Patrick Leclercq: Israel wird immer soweit gehen, wie es meint,
dass es notwendig ist, um seine Sicherheit zu gewährleisten.
Sicherheit ist das große Stichwort, wenn man die Politik Israels
verstehen will.
ojo: Wird in ihrem Arbeitsalltag von einer der
Seiten, oder beiden Seiten, versucht, auf Ihre Berichterstattung
Einfluss zu nehmen? Wenn ja, in welcher Form?
Patrick Leclercq: Hier im Libanon findet keinerlei Zensur statt
im Gegensatz zu anderen arabischen Ländern. Das war übrigens
schon immer so. Es gibt wahrscheinlich im Libanon die beste Presse
in der arabischen Welt. Auflagen gibt es, z.B. wenn wir Einrichtungen
der Hisbollah filmen wollen oder wenn wir uns in einem Gebiet bewegen
wollen, das von der Hisbollah kontrolliert wird.
Swann: Haben Sie Informationen, inwieweit die
Zivilbevölkerung aus dem Süden Libanons geflohen ist?
Wird diese Flucht möglicherweise von Dauer sein?
Patrick Leclercq: Es sind im Moment rund eine Million Menschen.

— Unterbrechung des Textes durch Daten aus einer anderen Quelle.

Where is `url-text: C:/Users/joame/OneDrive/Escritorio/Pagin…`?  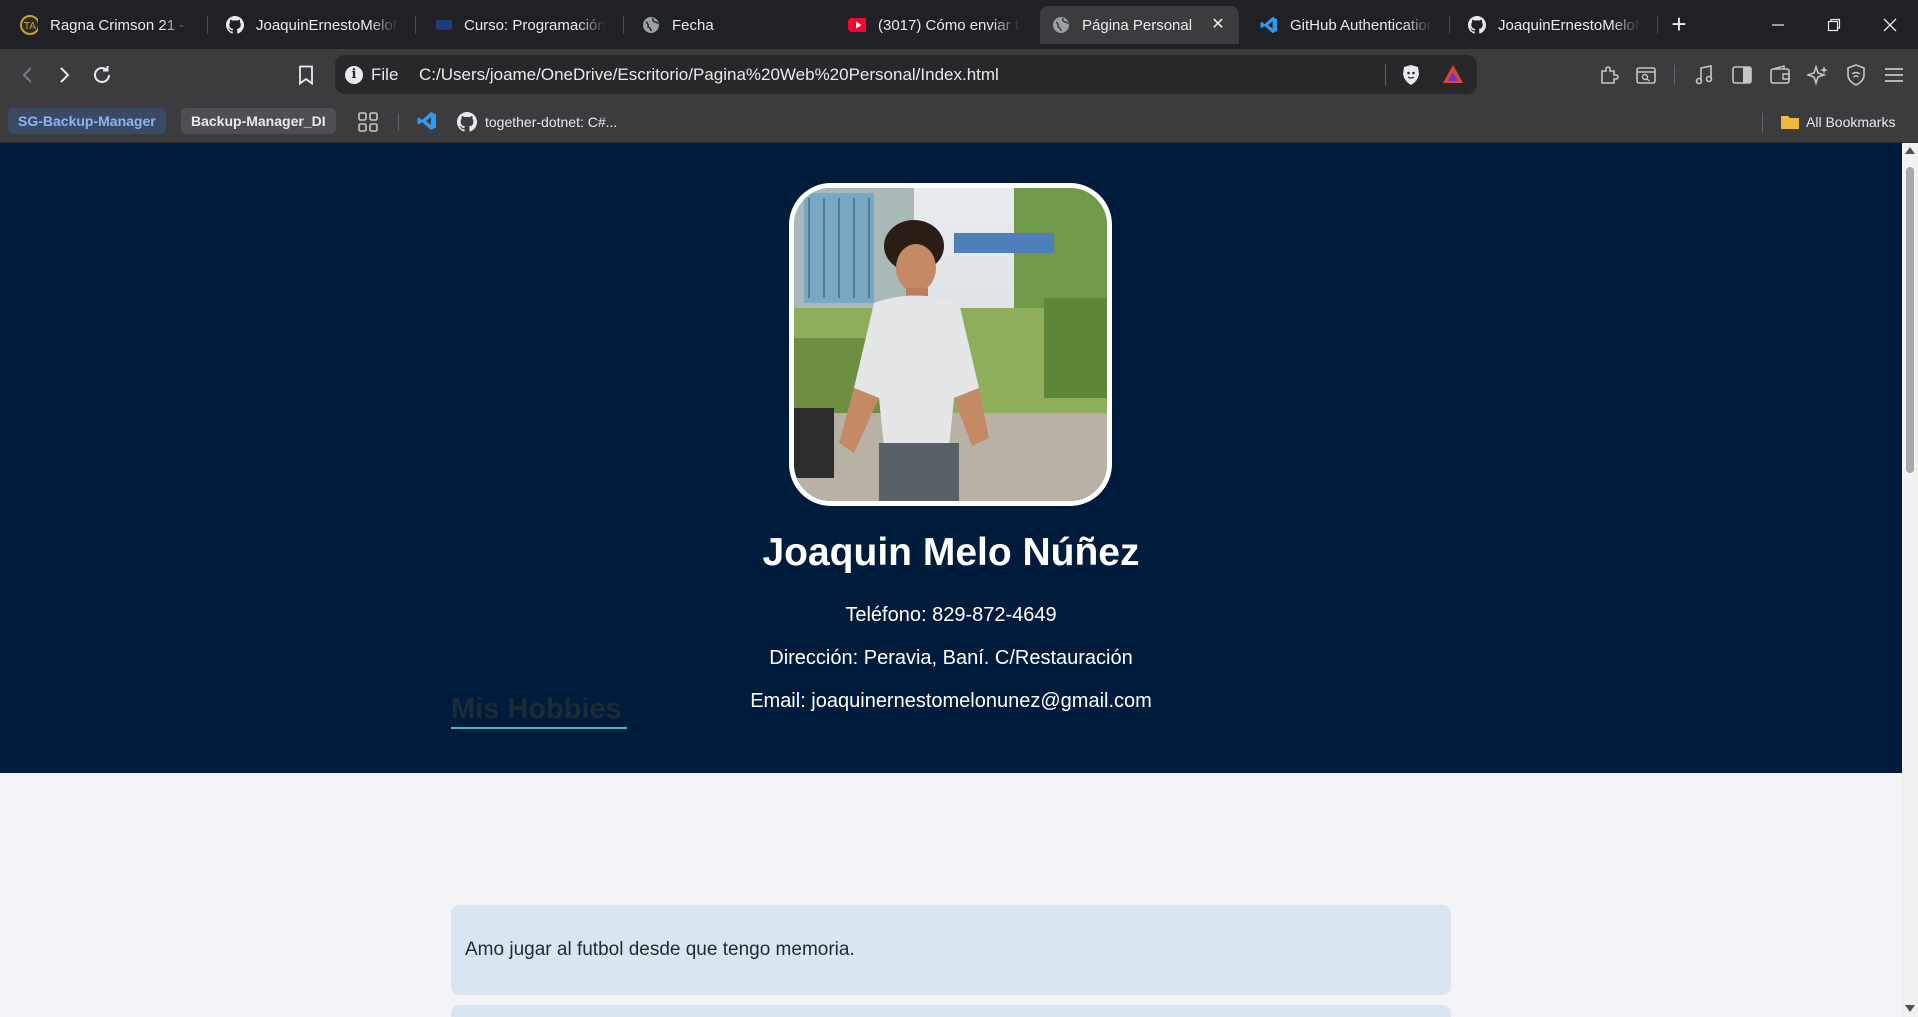
url-text: C:/Users/joame/OneDrive/Escritorio/Pagin… is located at coordinates (709, 75).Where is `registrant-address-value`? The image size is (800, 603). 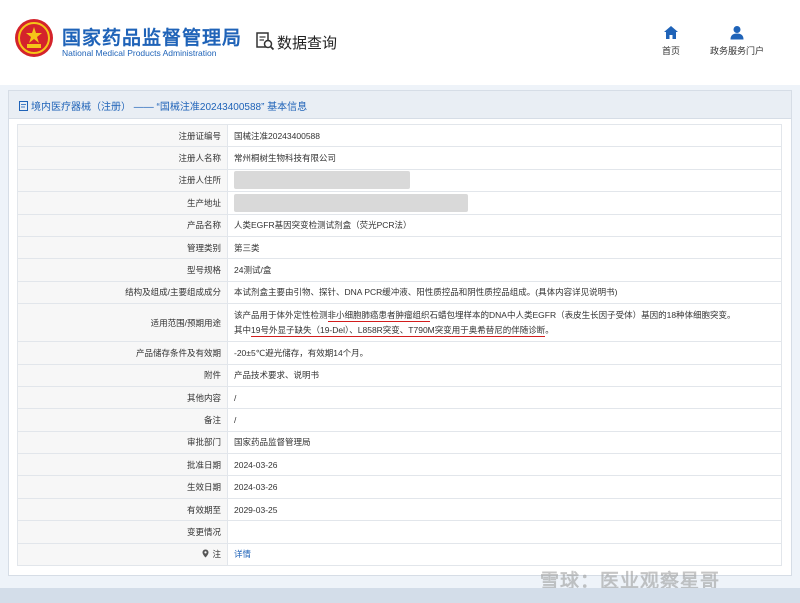
registrant-address-value is located at coordinates (504, 180).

Man muss in diesem Zusammenhang, glaube ich, inzwischen von einer
Vertreibung sprechen. Es gibt Kollegen, die der Ansicht sind, dieses
sei ein auf Dauer angelegtes Szenario für den Süden des
Libanon. Ich persönlich glaube und hoffe das nicht. Ich denke,
die Menschen werden in einigen Wochen in ihre Dörfer zurückkehren
können. Allerdings: Die Dörfer sind großteils zerstört
und die Infrastruktur auch.
Moderator: Das waren 60 hochinteressante Minuten
tagesschau-Chat mit dem ARD-Korrespondent Patrick Leclercq. Wir
bedanken uns bei allen, die mitgemacht haben und bitten um Verständnis,
dass wir nicht alle Fragen berücksichtigen konnten. Besonderer
Dank gilt Patrick Leclercq, der sich trotz der schwierigen Umstände
Zeit für uns genommen hat.
Patrick Leclercq: Ich bedanke mich auch für
das große Interesse. Wir bekommen ja die Stimmungslage in
Deutschland nur zum kleinen Teil mit. Deshalb ergibt sich für
mich aus den Fragen ein hochinteressantes Bild.